● **INSTRUCTIONS TO FOLLOW**
Below are the records; copy each line in them that holds the word "arrow".

● **EXTRACTED INFORMATION**
= Beginning of Section =
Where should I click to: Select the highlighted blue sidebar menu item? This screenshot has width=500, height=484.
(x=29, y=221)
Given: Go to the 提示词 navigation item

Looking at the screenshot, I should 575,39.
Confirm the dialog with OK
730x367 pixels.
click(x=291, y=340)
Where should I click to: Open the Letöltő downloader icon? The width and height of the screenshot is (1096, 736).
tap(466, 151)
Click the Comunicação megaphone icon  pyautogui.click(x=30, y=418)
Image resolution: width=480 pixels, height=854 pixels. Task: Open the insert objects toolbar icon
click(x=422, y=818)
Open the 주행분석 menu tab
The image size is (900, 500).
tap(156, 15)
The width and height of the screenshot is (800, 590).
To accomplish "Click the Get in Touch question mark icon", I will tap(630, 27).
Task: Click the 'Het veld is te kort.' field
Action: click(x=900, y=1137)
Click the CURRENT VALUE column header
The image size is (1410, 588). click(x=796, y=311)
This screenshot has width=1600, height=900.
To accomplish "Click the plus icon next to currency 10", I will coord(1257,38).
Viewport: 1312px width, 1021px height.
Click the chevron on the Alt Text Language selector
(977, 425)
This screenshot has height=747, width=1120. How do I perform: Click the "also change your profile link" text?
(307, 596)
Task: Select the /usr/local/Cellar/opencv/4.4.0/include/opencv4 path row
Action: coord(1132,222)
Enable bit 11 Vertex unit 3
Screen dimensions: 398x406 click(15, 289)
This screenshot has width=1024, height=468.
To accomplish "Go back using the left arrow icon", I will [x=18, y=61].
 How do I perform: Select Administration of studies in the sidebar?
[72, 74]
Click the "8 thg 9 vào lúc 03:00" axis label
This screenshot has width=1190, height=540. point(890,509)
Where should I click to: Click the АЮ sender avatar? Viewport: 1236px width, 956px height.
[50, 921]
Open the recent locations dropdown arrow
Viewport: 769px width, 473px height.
= End of Section =
● **ANSWER FOR THIS EXERCISE**
To accomplish "Go back using the left arrow icon", I will [x=18, y=61].
Open the recent locations dropdown arrow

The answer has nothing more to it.